The cardioprotectant 3',4'-dihydroxyflavonol inhibits opening of the mitochondrial permeability transition pore after myocardial ischemia and reperfusion in rats

The study aimed to determine the effect of 3',4'- dihydroxyflavonol (DiOHF) on mitochondrial function, in particular opening of the mitochondrial permeability transition pore (mPTP), respiratory function and reactive oxygen species (ROS) production, in isolated cardiac mitochondria after coronary artery occlusion and reperfusion in vivo. Opening of the mPTP, oxygen consumption and ROS production (assessed by measurement of H2O 2) was determined in mitochondria isolated from normal hearts or from the ischemic zone of rat hearts subjected to 30 min coronary artery occlusion and 15 min reperfusion.
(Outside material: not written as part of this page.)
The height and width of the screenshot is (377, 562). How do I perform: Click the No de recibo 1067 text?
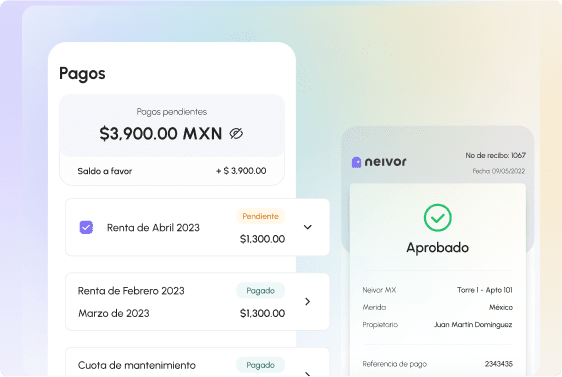coord(495,155)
Treatment of sham rats with DiOHF (10 mg kg-1 iv) significantly increased the concentration of Ca2+ required to stimulate mPTP opening. This was accompanied by increased state 3 oxygen consumption and decreased H2O2 release. Ischemia and reperfusion (IR) significantly decreased the concentration of Ca2+ required to stimulate mPTP opening, decreased state 3 oxygen consumption and increased H2O2 release, when pyruvate plus malate was provided as a substrate. Treatment with DiOHF prevented IR-induced changes in mPTP opening, state 3 oxygen consumption and H2O2 release so that there was no difference compared to sham. In isolated cardiac mitochondria from normal rats DiOHF had no effect on mPTP opening or on state 3 respiration but caused a small increase in state 4 respiration and decreased the respiratory control ratio. DiOHF, administered during ischemia just before reperfusion, inhibits mPTP opening and preserves mitochondrial function through a mechanism likely to be independent of its antioxidant activity or any direct effect on the mPTP.